Stablecoins and the Shift Away from Tether
For a long time, Tether (USDT) was the gold standard for stability in Iran. However, that changed in July 2025 when Tether froze 42 Iranian-linked addresses, locking up about $12.7 million. This sent a shockwave through the merchant community. It proved that relying on a single, centralized issuer based in the US or abroad is a massive risk.
As a result, we're seeing a huge migration toward DAI and other decentralized stablecoins, often utilizing the Polygon network. By 2026, experts predict that nearly 85% of business transactions will move away from USDT to avoid the risk of sudden freezes. If you're setting up your payment flow today, diversifying your stablecoin options is the only way to ensure your funds don't vanish overnight.
Real-World Examples: Who is Doing it Right?
Despite the red tape, some are thriving. Take Digikala, the e-commerce giant. They managed to process $4.2 million in crypto transactions in Q1 2025 by sticking strictly to the approved channels and the CBI API. They didn't try to cut corners, and as a result, they've had zero compliance violations.
On the other hand, smaller businesses are struggling. Many users of platforms like Wallex.ir report a 32% rejection rate for small business license applications. The system is heavily weighted toward larger entities that can afford the 17-document audit and the high cost of specialized compliance consultants.
Looking Ahead: The Rise of the Digital Rial
The endgame for the Iranian government isn't actually Bitcoin or Ethereum-it's the "Rial Currency." This Central Bank Digital Currency (CBDC), slated for pilot testing in late 2025, is designed to be "electronic cash." The goal is to give businesses the efficiency of digital payments without the "uncontrollable" nature of global cryptocurrencies.
When the Digital Rial becomes mainstream, the need for global crypto as a payment bridge will likely drop. The government wants the speed of blockchain but the control of a traditional ledger. Until then, businesses will continue to navigate this tightrope-balancing the need for modern payment methods with the crushing weight of state surveillance and foreign exchange obligations.
Can I accept Bitcoin directly into my own private wallet?
No. For a business, this is illegal. All transactions must go through Central Bank of Iran (CBI) approved exchanges and use the mandated API gateway to ensure the government has 100% visibility into the transaction.
What is the FX Card and why do I need it?
The Foreign Exchange Card is a government tool used to track and control the flow of foreign currency. Businesses using crypto for trade must use this card and are often required to return an equivalent amount of foreign currency to the system within one year.
Do I have to pay tax on crypto profits in Iran?
Yes. Under the Law on Taxation of Speculation and Profiteering (August 2025), profits exceeding 50 million rials are taxed at 25%. Higher profits can be taxed up to 35%.

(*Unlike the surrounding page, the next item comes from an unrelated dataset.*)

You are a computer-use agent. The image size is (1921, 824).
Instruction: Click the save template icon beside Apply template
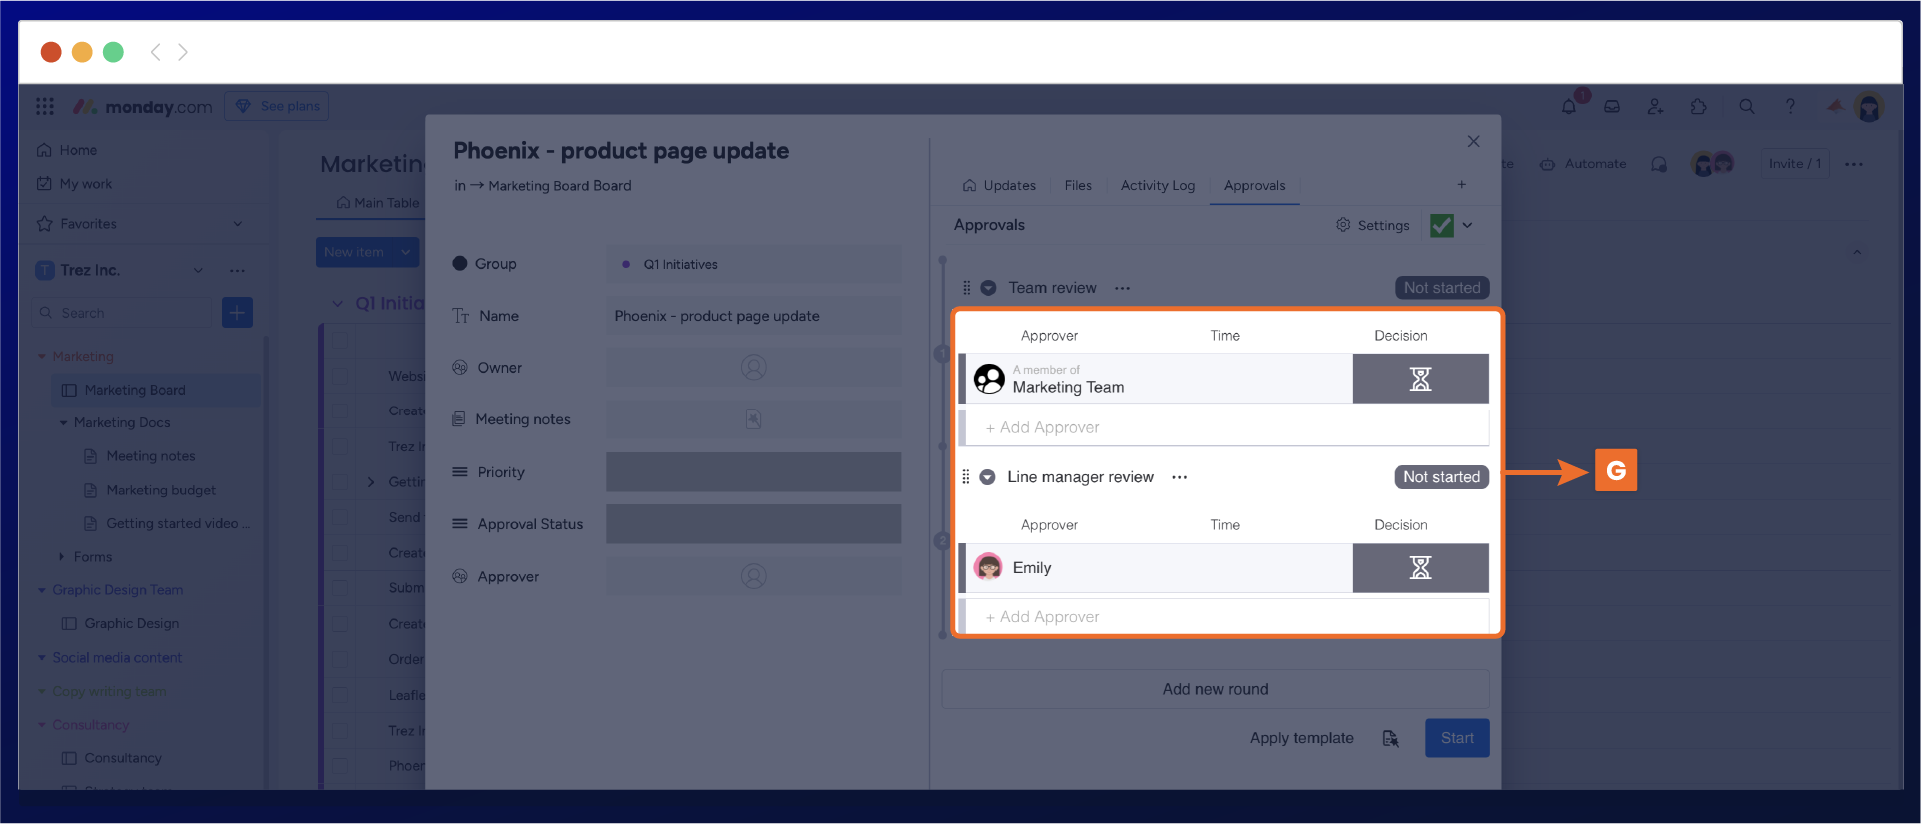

Is it legal to advertise that my shop accepts cryptocurrency?
No. As of February 2025, there is a strict ban on promoting cryptocurrency payment options through any media channel, including social media and physical signage.
Which stablecoin is safest for businesses in Iran?
Due to the 2025 Tether (USDT) freezes, many businesses are shifting to decentralized options like DAI, often utilizing the Polygon network to avoid centralized issuer risks.
How long does it take to get a crypto license from the CBI?
On average, the process takes about 23 business days, provided you have all 17 required documents, including tax IDs and energy certificates.